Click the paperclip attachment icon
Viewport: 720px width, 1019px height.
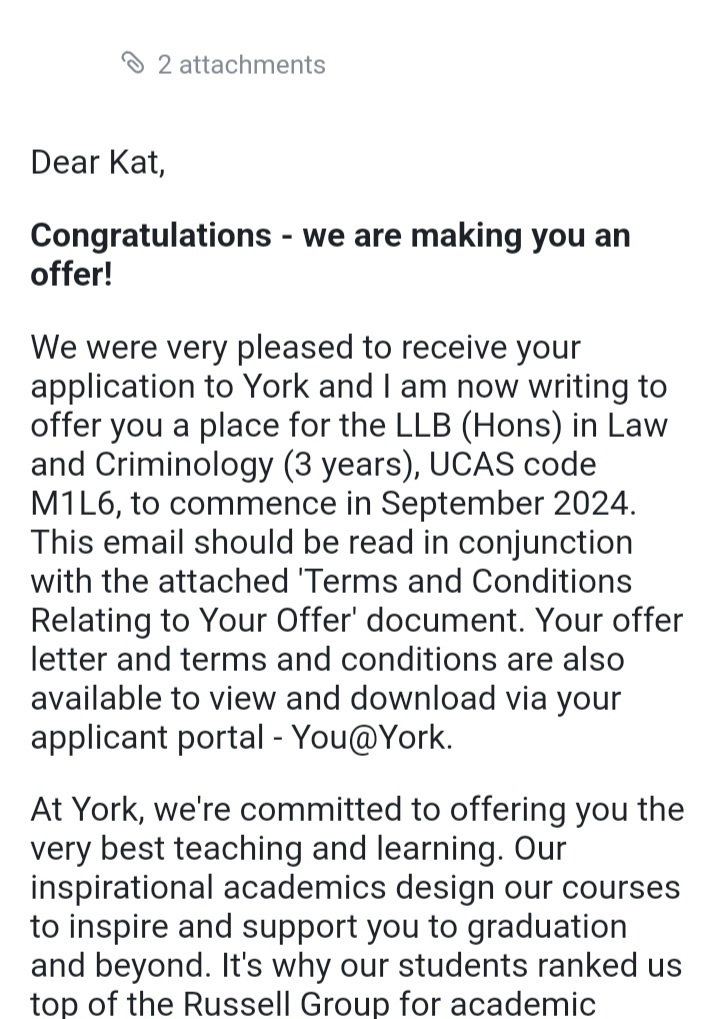(133, 64)
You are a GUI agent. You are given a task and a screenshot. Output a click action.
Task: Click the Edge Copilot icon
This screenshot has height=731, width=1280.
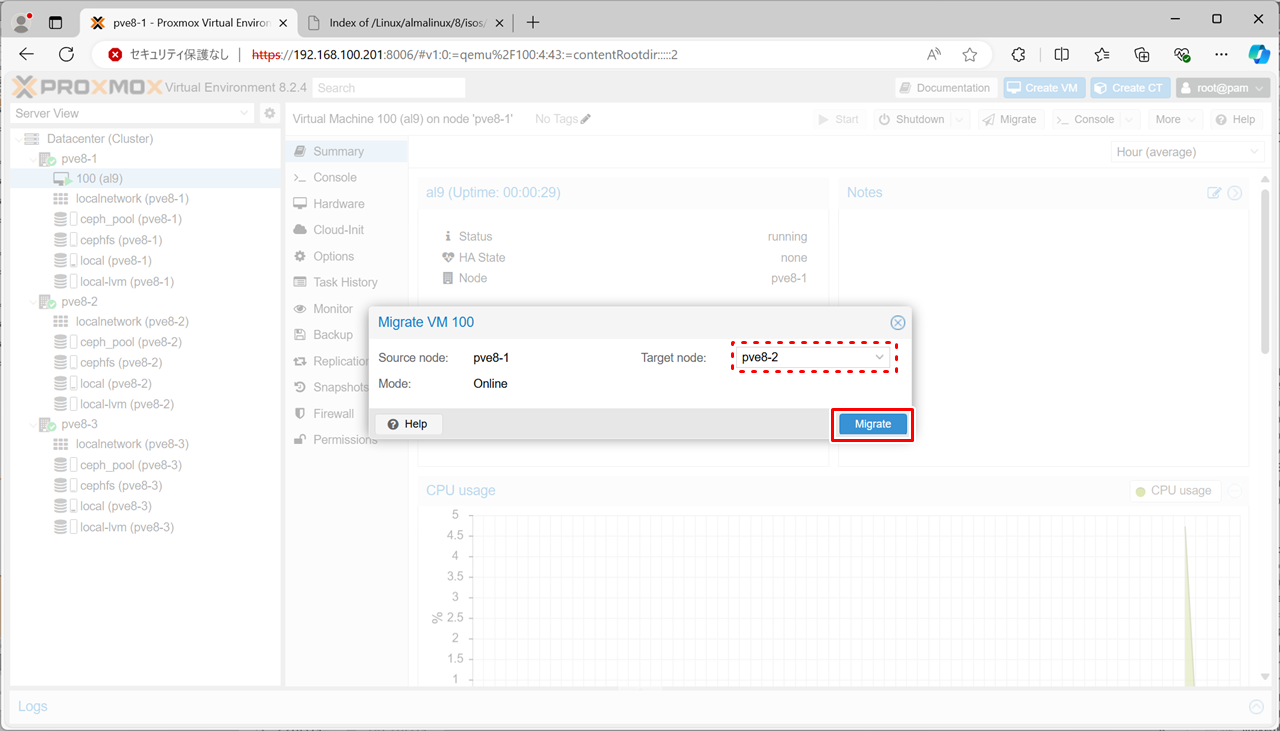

- - - -

-- REQUIRED ACTION --
All lines in the entries above that hold the word "screenshot" need to be copied.

-- RESULT FOR THIS TASK --
You are a GUI agent. You are given a task and a screenshot. Output a click action.
This screenshot has height=731, width=1280.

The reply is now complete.